Every primary care trust is participating in the first stage of the world class commissioning assurance process. World class commissioning is not the little brother of foundation trust development, or even Big Brother, although it can seem like that.
Foundation status was made available once organisations were already demonstrating strong performance on core standards. Their challenge was to demonstrate a clear strategy for delivering sustainable services which would provide a good financial return over time. Most foundation trusts have performed well at this, showing enviable surpluses.
If PCTs were now challenged to go through the same process, we would face a tricky task. Outside London, it is less than two years since we were told our investment negotiations were as nought, as the continuing gap in NHS finances was unacceptable. We rose to the challenge, delivering a£586m surplus while improving health and delivering ever faster access to ever more services ever closer to home.
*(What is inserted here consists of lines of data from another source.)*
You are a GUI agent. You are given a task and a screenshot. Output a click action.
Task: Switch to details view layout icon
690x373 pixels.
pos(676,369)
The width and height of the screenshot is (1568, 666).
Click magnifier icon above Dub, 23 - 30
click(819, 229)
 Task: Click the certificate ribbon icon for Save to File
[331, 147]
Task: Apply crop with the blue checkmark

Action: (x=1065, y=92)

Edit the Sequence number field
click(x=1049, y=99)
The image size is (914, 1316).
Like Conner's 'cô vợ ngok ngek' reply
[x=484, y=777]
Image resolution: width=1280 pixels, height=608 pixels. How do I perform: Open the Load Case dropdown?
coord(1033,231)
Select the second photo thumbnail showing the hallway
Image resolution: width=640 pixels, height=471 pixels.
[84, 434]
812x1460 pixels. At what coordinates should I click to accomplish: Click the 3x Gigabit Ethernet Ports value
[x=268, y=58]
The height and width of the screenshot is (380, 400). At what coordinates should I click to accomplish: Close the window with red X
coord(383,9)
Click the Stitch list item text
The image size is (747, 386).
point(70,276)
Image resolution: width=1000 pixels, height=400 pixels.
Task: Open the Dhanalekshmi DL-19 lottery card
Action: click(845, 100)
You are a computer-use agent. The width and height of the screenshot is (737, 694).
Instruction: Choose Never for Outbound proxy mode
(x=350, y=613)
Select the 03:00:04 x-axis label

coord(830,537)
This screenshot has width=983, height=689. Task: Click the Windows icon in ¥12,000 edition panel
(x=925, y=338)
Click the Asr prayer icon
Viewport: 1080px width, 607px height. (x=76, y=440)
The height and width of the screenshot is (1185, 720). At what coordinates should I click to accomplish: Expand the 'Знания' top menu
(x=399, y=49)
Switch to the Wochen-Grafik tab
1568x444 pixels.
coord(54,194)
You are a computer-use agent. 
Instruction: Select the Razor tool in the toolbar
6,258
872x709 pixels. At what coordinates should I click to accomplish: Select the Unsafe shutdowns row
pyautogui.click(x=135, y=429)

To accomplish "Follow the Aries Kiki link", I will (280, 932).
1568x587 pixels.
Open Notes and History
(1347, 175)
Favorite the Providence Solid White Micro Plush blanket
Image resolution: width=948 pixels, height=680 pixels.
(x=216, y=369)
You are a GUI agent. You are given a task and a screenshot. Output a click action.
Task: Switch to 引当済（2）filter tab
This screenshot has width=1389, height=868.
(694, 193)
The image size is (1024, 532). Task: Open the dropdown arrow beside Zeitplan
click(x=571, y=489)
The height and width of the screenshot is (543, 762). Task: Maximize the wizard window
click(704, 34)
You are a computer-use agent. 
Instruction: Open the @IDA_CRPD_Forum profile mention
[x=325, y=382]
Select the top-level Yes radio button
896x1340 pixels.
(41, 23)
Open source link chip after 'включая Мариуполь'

So we have not been asked to match the challenge of the acute trusts. We have been asked to match the performance of world best commissioning organisations. A challenge so challenging that when Chris Ham of Birmingham University went to look, he couldn't find an organisation that was delivering all 11 competencies at a "world class" standard.
Many snide remarks have been made at the notion of PCTs being world class, but the PCT leaders who designed the approach were keen that we should aspire to the best, rather than the mean. We are after all collectively responsible for spending 8 per cent of GDP.
The process is proving rigorous. PCTs have had to develop five-year strategic plans, an organisational development plan, a financial strategy and a communications strategy in addition to submitting eight other pieces of documentary evidence. Our metrics are pored over by assessment panels, led by the local strategic health authority, but made up of peer experts.
Once these panel assessments have been calibrated, we shall have feedback on three to five areas for improvement in developing and delivering our local strategy. To date then, the focus has been on what we say we are going to do. The process has given impetus to articulating vision, clarifying expectations and setting out an explicit change agenda for each health economy.
The real challenge, however, is to demonstrate the progress of this strategy in practice. The reality check here is that past performance is the best predictor of future performance and that transformation takes focus, energy, calculated risk and time to deliver. In describing our organisation's strategy, we drew on learning from the last seven years, which was salutary in the context of proposed annual scrutiny on progress.
When working across the whole system, it is essential to adopt a formal programme approach, with clearly defined work streams, multi-agency groups and accountable officers with delegated authority to act. Public health interventions require particularly strong management.
Doing more of the same will produce the same results; instead we have learnt to be more circumspect about the health beliefs and preferences of our customers. My PCT's heart failure programme initially invited people to participate with a traditional letter; they didn't participate. Focus group work revealed we needed a non GP-based programme that could be booked over the phone; this worked.
We now invest more time upfront understanding each audience, in order to invite them into services in a helpful and attractive way.
To reach those people who have historically avoided us, or not done well in routine care, new styles of service are also needed. We are considering which other traditional face to face interventions may more effectively and efficiently be offered over the phone while exploring how to apply digital technology in our daily work and in particular in direct communication with our public.
It is exciting and rewarding to engage in innovation, partnership and improvement and easy to miss the contribution made by getting the basics right. World class commissioning places appropriate emphasis on key transactional activities. We have needed to build our capacity and commitment to process capture and management in order to design prototypes, then scale up and ensure the sustainability of services over time, particularly as they are rolled out universally into mainstream practice.
Making it easy
To do so, make it easy to do the right thing. It is easy to design bespoke systems that require additional effort and thought on the part of busy frontline staff and are therefore doomed to failure. We need instead to pay more attention to ensuring that as new interventions are introduced, they are integrated with existing practice, maximising the chances of large scale adoption. Try to avoid seduction by the artisan approach dependent on one dedicated clinician. To have an impact for a patient population of 20,000, services need to be designed to be delivered on an industrial scale.
Make the most of creative stealing. There seems little point in reinventing the wheel. If there is a service or intervention that has already demonstrated "proof of concept", ensure it is adapted and adopted as quickly and consistently as possible.
Most significantly, remember that the full cycle of commissioning, from identified need, through target group, prototyping, gateway development and impact assessment to full roll-out, takes at least two years. Specification development, with flexibility to respond to learning as services bed in, takes time, and formal procurement rules will add three months, even when managed to their tightest legal timescale. The process of adding "life to years" may yet take a few years off the lives of many of us.